Common DevOps Interview Questions Candidates Fail

I’ve interviewed hundreds of DevOps and Platform Engineering candidates. Most can tell me what Kubernetes is. Most can explain CI/CD pipelines. Most have terraform on their CV.

But ask them why something works the way it does, or what happens when things go wrong, and you quickly separate the senior engineers from those who followed tutorials.

These are the questions that trip people up - not because they’re trick questions, but because they require actual understanding rather than memorisation.

TL;DR

Candidates fail questions that probe why, not what
Troubleshooting scenarios reveal real experience
Understanding trade-offs matters more than knowing the “right” answer
Interviewers want to see how you think, not what you’ve memorised
The best answers acknowledge complexity and trade-offs

1. “A pod is stuck in Pending. Walk me through how you’d debug it.”

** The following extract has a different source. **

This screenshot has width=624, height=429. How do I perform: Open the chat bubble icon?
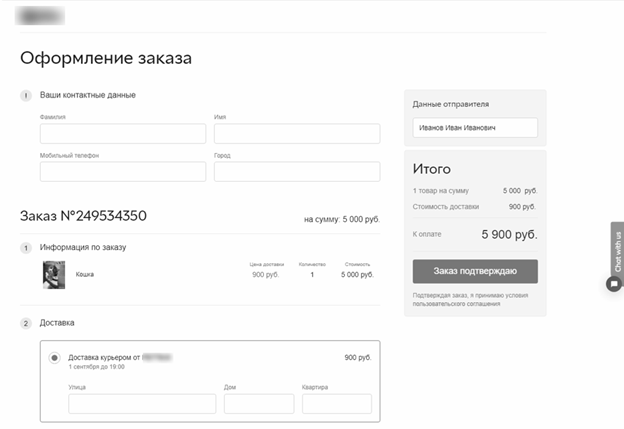pos(614,284)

Why candidates fail: They jump straight to kubectl describe pod without explaining their mental model.

What interviewers want: A systematic approach that shows you understand the Kubernetes scheduling process.

Good answer:

# First, check what the scheduler is telling us
kubectl describe pod <pod-name> -n <namespace>

Look at the Events section. Common causes:

Insufficient resources - No node has enough CPU/memory

kubectl describe nodes | grep -A 5 "Allocated resources"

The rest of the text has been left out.